== Source information
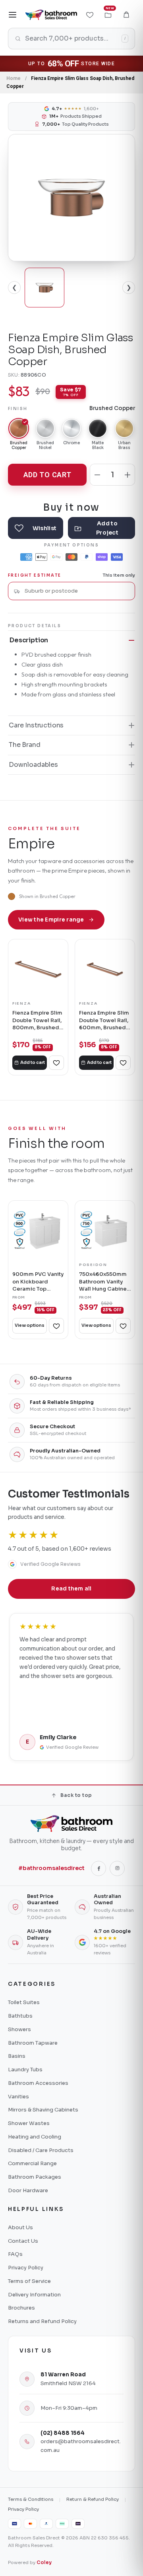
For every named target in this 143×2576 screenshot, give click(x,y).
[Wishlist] (90, 14)
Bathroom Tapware (33, 2042)
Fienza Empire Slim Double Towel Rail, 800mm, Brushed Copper (37, 1020)
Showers (19, 2029)
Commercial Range (32, 2163)
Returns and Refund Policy (42, 2321)
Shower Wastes (29, 2123)
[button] (126, 14)
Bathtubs (20, 2015)
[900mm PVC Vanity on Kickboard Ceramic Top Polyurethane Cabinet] (38, 1230)
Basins (16, 2056)
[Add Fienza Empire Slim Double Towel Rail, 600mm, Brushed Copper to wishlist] (123, 1063)
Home (13, 78)
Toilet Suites (24, 2002)
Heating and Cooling (34, 2136)
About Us (20, 2227)
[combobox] (76, 590)
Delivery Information (34, 2294)
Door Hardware (28, 2190)
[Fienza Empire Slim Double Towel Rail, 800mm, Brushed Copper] (38, 969)
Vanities (18, 2096)
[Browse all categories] (12, 14)
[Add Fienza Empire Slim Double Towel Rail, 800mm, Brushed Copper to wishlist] (56, 1063)
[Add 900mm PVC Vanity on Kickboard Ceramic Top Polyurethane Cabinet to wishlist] (56, 1326)
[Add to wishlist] (35, 528)
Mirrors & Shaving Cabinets (43, 2109)
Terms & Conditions (30, 2499)
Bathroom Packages (34, 2177)
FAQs (15, 2254)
====
• _Task goal_:
An exact copy is needed of only the lines from the top of the material through the line with "Shower Wastes (29, 2123)"; no pictures belong in it.

• _Response for this exercise_:
For every named target in this 143×2576 screenshot, give click(x,y).
[Wishlist] (90, 14)
Bathroom Tapware (33, 2042)
Fienza Empire Slim Double Towel Rail, 800mm, Brushed Copper (37, 1020)
Showers (19, 2029)
Commercial Range (32, 2163)
Returns and Refund Policy (42, 2321)
Shower Wastes (29, 2123)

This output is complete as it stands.